After conducting a study of 680,000 EEOC discrimination complaints that found 63% of filers later lost their jobs, University of Massachusetts Amherst scholars Professor Donald Tomaskovic-Devey and doctoral students Carly McCann and J.D. Swerzenski opined that "passage of [the Paycheck Fairness Act] would be a good step to encourage more workers to report discrimination," but called for broader discrimination protections and stronger violation penalties.

===Criticism===
A 2009 CONSAD Research Corporation study prepared for the US Department of Labor cautioned against misinterpretation of census and other wage data, suggesting that the wage gap between the sexes was not due to systematic discrimination:
Although additional research in this area is clearly needed, this study leads to the unambiguous conclusion that the differences in the compensation of men and women are the result of a multitude of factors and that the raw wage gap should not be used as the basis to justify corrective action.
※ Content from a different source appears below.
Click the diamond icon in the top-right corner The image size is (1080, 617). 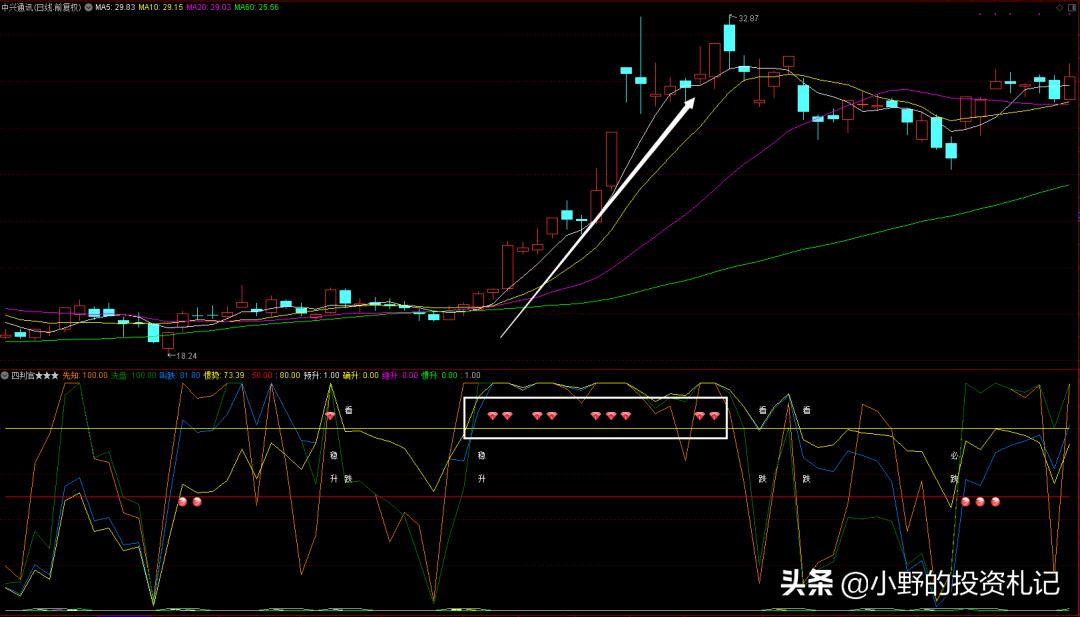click(x=1059, y=7)
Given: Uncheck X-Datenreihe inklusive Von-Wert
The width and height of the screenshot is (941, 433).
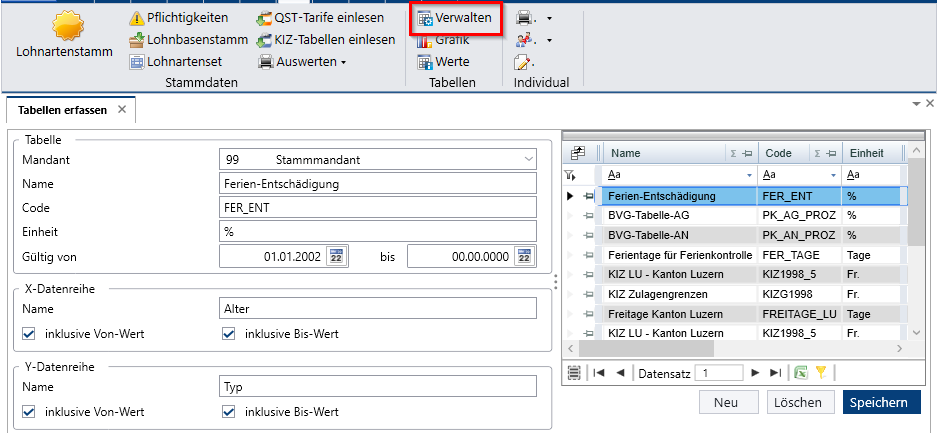Looking at the screenshot, I should [28, 333].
Indeed, there may be nothing to correct. The differences in raw wages may be almost entirely the result of the individual choices being made by both male and female workers.

Christina Hoff Sommers, a resident scholar at the American Enterprise Institute, criticized the proposed law, citing the study.

Columnist Daniel Fisher criticized the legislation in Forbes magazine, pointing out that eliminating the "reason other than sex" defense used by employers under existing law would mean that wage differences based on an individual's salary history and negotiating skills would be treated as evidence of discrimination, even if the employer's actions were not based on gender. According to Fisher, the act "eliminates the 'reason other than sex' defense and substitutes instead a requirement that the employer prove that its pay practices are divorced from any discrimination in its workplace or at the employee's prior workplace, that the pay practice is job related, and that it is consistent with "business necessity".